Gut besucht war am vergangenen Sonnabend die Ausstellungseröffnung in der Kulturwerkstatt von Gommern. Es ist die dritte Ausstellung des Kunstvereines in diesem Jahr. Zu sehen sind seit dem Wochenende Werke von Annett Friedrich-Spill aus Theeßen und Ina Gattermann aus Magdeburg.

Gommern. Die Werke zweier Frauen aus der Region füllen seit Kurzem die Räume der "Kleinen Galerie" in Gommern. Wenngleich die Galeristin Ina Gattermann aus Magdeburg durchaus für große Collagen aus Alt- und Buntmetallen bekannt ist, so sind die Edelstahldesign-Schmuckstücke, die in Gommern ausgestellt werden, eher klein und vor allem - tragbar.

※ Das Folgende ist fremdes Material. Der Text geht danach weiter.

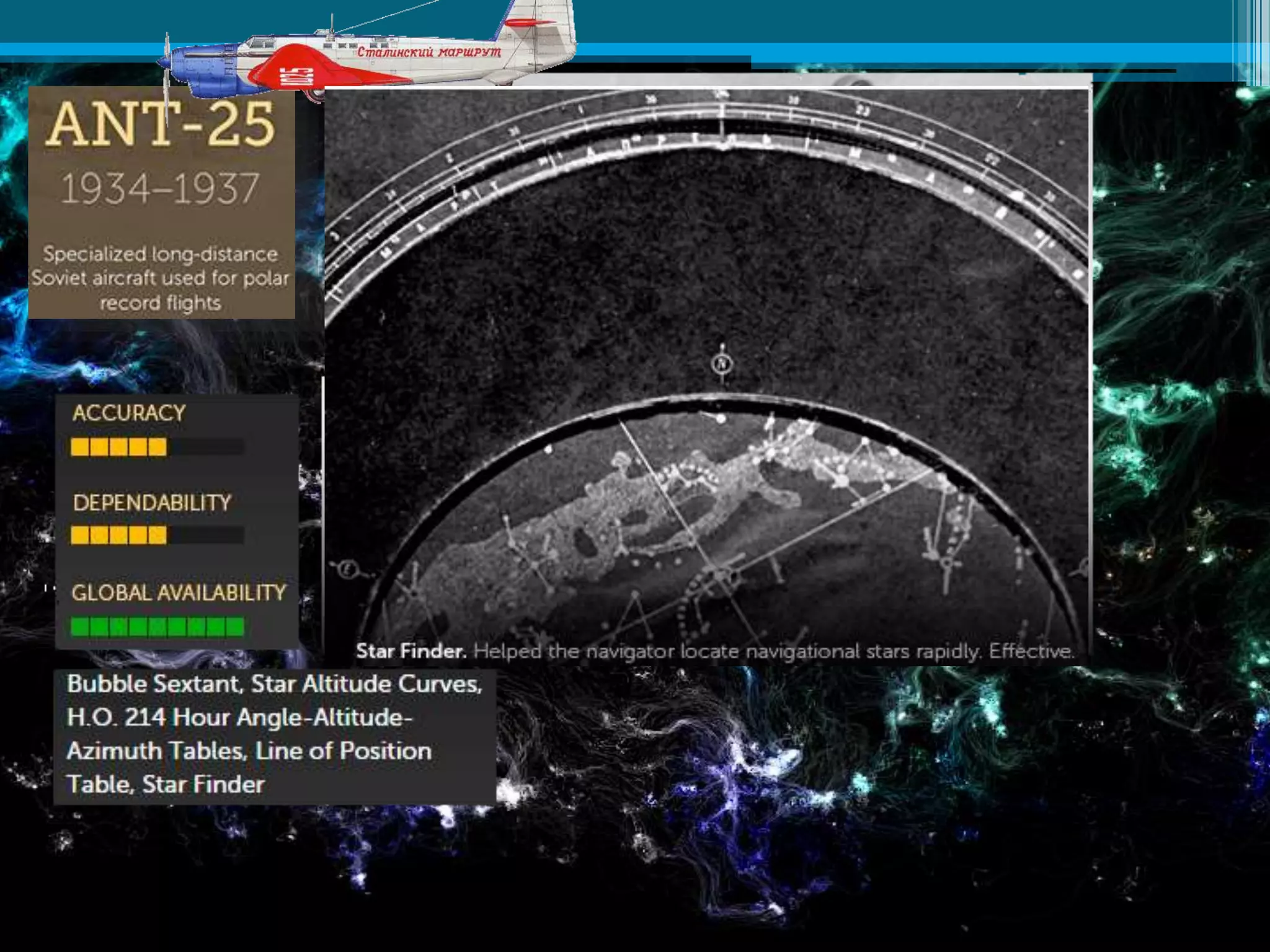Click the Cyrillic 'Сталинский маршрут' fuselage text
The height and width of the screenshot is (952, 1270).
429,51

Obwohl es eine Schal-Spirale in Kundenkreisen bereits zum Klassiker gebracht hat, so betont Ina Gattermann doch, dass alle Exponate Einzelstücke sind.

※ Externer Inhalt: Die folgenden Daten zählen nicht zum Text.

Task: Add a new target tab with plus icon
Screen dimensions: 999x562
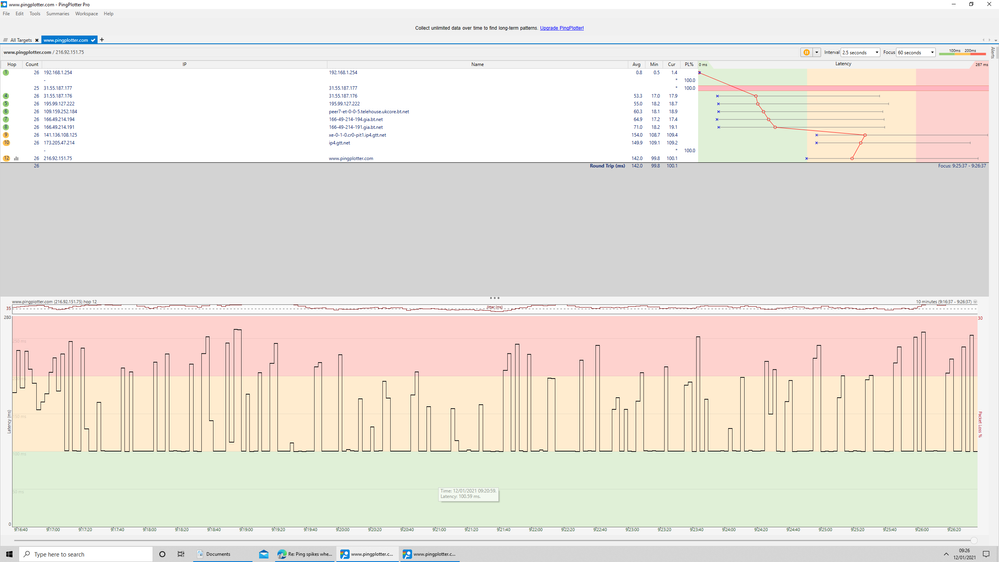Action: tap(102, 40)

Als umtriebiger Workaholic wird sie von denen bezeichnet, die die Kunstschaffende und Kunstliebhaberin kennen, sagte Astrid Vanauer, die für die Kulturwerkstatt die Ausstellung in der Walther-Rathenau-Straße organisiert hat.

Unverkennbare Handschrift

Die Laudatio für die zweite Künstlerin - Annett Friedrich-Spill - hielt Gudrun Posner. Die Freundin von Annett Friedrich-Spill bescheinigte der Künstlerin eine unverkennbare Handschrift. Neben den abstrakten Bildern, die in Gommern zu sehen sind, schafft die in Theeßen arbeitende Malerin auch Naturstudien.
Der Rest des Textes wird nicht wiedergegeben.